In the resin removal, it is required that the lead frame is not affected by corrosion or the like, and that the exposed semiconductor light receiving element, the semiconductor chip, is not affected at all. One of the resin removing methods that satisfies such conditions is a method of removing the resin by dissolution. For example, when the sealing resin is an acid anhydride-cured glycidyl ether type resin, it can be dissolved by a solution mainly containing diethylene glycol (HOCH ₂ CH ₂ ) ₂ O. Diethylene glycol (HOCH ₂ CH ₂ ) ₂ O in which potassium hydroxide (KOH) is dissolved does not corrode the lead frame as long as potassium hydroxide is not liberated by hydrolysis due to the inclusion of water.
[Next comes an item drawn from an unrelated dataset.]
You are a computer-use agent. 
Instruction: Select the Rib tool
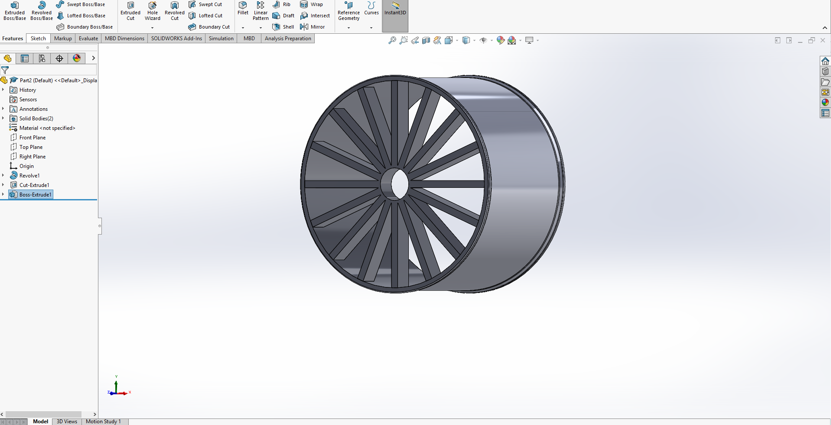point(282,4)
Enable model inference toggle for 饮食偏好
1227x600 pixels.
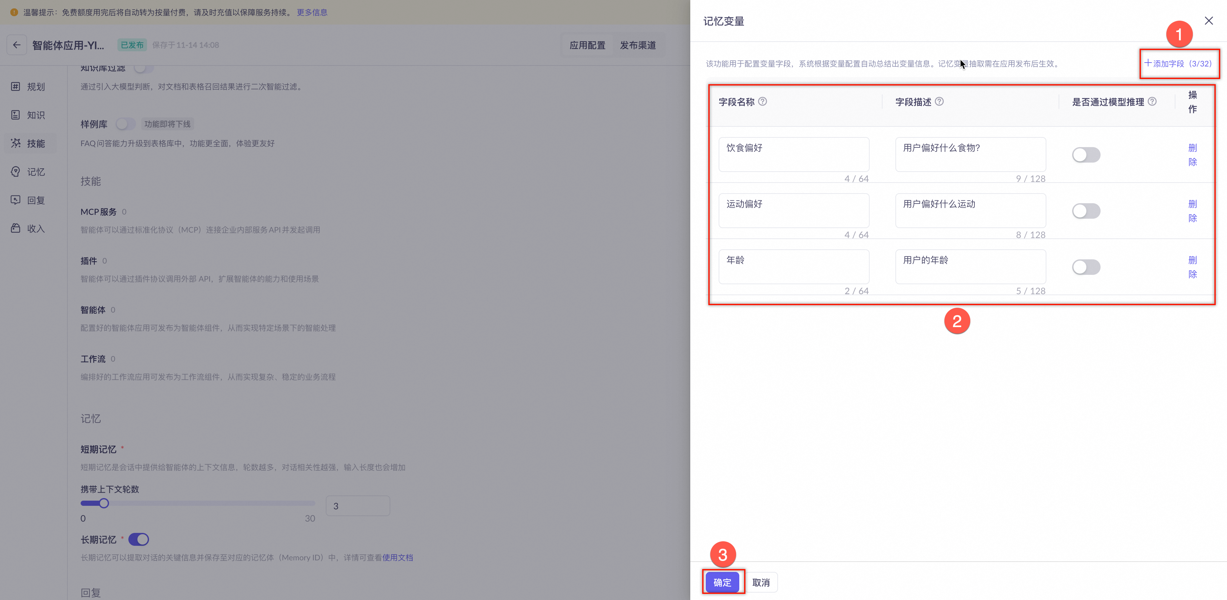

If the semiconductor light receiving element is passivated with, for example, silicon nitride, the possibility that the solution will affect the element is low.

Since the resin on the light receiving area and its vicinity is remarkably thinner than the other portions, it is easy to dissolve the resin in the thin portions without impairing the thickness of the resin in the other portions.

Finally, the light transmissive member is adhered to produce the plastic package shown in FIG.

As described above, the method for sealing the semiconductor light receiving device of the present invention,
The sealing can be performed only by adding the step of melting the resin, and the other conventional steps are not changed.

[Effects of the Invention] As described in detail above, according to the method for manufacturing the semiconductor light receiving device of the present invention, at least the thickness of the sealing body on the light receiving region of the semiconductor light receiving element is made thin, and this thin film is formed in the subsequent step. By removing the sealing body portion, it is possible to prevent deterioration of the semiconductor light receiving element in the process before the removal of the sealing body portion, and to prevent foreign matter such as scratches and dust from adhering. Furthermore, since the thin encapsulant portion can be removed without impairing the thickness of the resin in other portions, the hollow region of the encapsulant can be formed with high accuracy, and the encapsulation process can reduce the thickness. Only the step of removing the thin sealing body portion is increased, and the sealing can be performed without significantly changing the conventional sealing step. As a result, it is possible to provide a semiconductor light receiving device that improves the yield in the manufacturing process, is easy to handle, is low in cost, has high sensitivity, high accuracy, and is highly reliable.

[Brief description of drawings]

FIG. 1 is a sectional view showing an embodiment of a semiconductor light receiving device sealed by the present invention. 2 to 6 are process drawings for explaining the method for sealing the semiconductor light receiving device of the present invention. FIG. 7 is a cross-sectional view showing an example of a semiconductor light receiving device sealed by a clear mold package. 1 ... Light-transmitting resin 2 ... Semiconductor chips 3a, 3b, 3c ... Lead frame 4 ... Bonding wire 5 ... Hollow region 6 ... Light receiving region 7 ... Light transmitting member 8 ... Conductive adhesive 9 …… Thin resin part 10 …… Resin

Claims (1)

[Claims] 1. A method for sealing a semiconductor light receiving device having a semiconductor light receiving element, which is sealed by resin sealing, wherein at least a thickness of a sealing body on a light receiving region of the semiconductor light receiving element is reduced, A method for sealing a semiconductor light receiving device, characterized in that the thin sealing body portion is removed in a subsequent step.